Coeur d'Alene Press | UPDATED 14 years AGO
| December 8, 2011 8:15 PM

Calling "Rent" - opening at Lake City Playhouse Jan. 13 - a "musical that celebrates sin" is like calling the opera classic "La Boheme" - which I was fortunate to see in Coeur d'Alene this year - a degenerate debacle. "Rent," which won a Pulitzer and multiple Tony Awards and has been produced in 24 languages worldwide, is based on Puccini's heartwrenching tale of extreme poverty, unaffordable fatal illness, and love despite it all. Art is about the big picture; sometimes you have to step back to see it.

Just substitute the old for the new, and the parallels emerge. In "La Boheme," it was Musetta's tuberculosis.

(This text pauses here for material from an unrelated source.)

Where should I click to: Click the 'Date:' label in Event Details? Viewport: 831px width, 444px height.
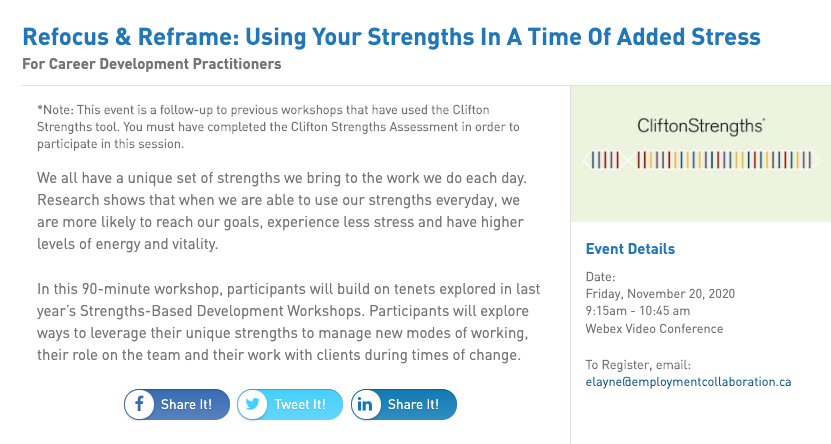point(600,277)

In "Rent," Mimi has HIV/AIDS. Both diseases are killers disproportionately attacking the poor, both condemned by their societies (TB was also associated with vampirism). Giacomo Puccini's bohemians lived in the ghettos of Paris; playwright-lyricist Jonathan Larson's, in New York's infamous East Village. Both are massive cities with wealth extremes, influx of immigrants and dashed hopes, and much suffering.

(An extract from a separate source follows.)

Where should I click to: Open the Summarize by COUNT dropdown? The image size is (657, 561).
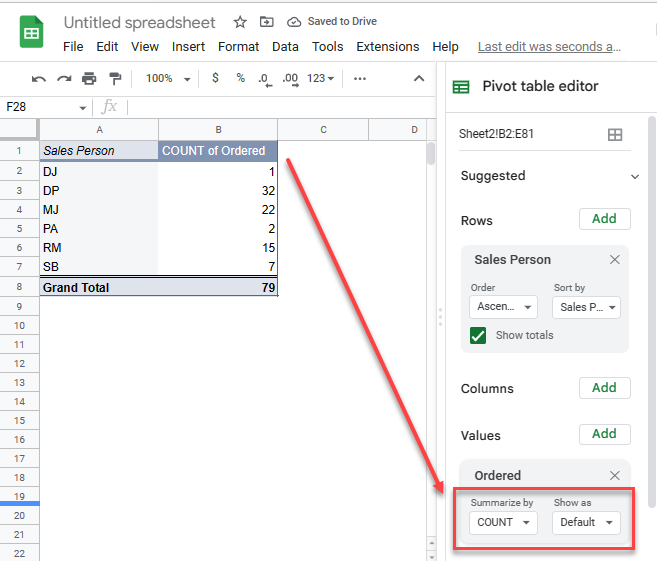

The main characters are artists in some form. They were all poor, judged, mismatched in love, and dealing with fatal illness. Both have scenes and settings reflecting real places and events in the New York and Paris of their times and if you look a little deeper, enduring plights of the human condition.

Larson was himself a starving artist for a time, and died too early of an aortic aneurysm. He believed in art and opera and mourned the modern loss of youthful interest in them. He aimed to revive that interest by writing a musical, marrying the themes of "La Boheme" to modern day New York, so what he called "the MTV generation" could better relate. "Rent" opened in 1994, 100 years after "La Boheme." Not to immediate success, either; his heart failed before his creation earned its highest achievements.

The letter in Wednesday's Press condemning the play is apropos of its message, in a way. The gender-nonspecific quote in it can't be credited, at least not originally, to "Rent." It's from the 1976 film "Car Wash." As long as we're quoting, here are a few more from "Rent" songs:

"Draw a line in the sand and then make a stand." - song, "Rent"

"To being an us - for once - instead of a them." - "La Vie Boheme"

"You'll never share real love until you love yourself." - "Goodbye Love"

"Forget regret or life is yours to miss." - "Another Day"

I rarely write about a specific production, so why this time? Death, I suppose. No, I don't mean Musetta and Mimi. I mean art.

Our household is still mourning the loss of Borders and the departure of Barnes & Noble before it even arrived. Spokane's opera lies in its grave and Coeur d'Alene's is struggling. Musicals are trying to return, but gone is the easy proliferation of the likes of "Sound of Music" and "Carnival." Does anyone visit galleries anymore, unless they offer wine at Artwalk?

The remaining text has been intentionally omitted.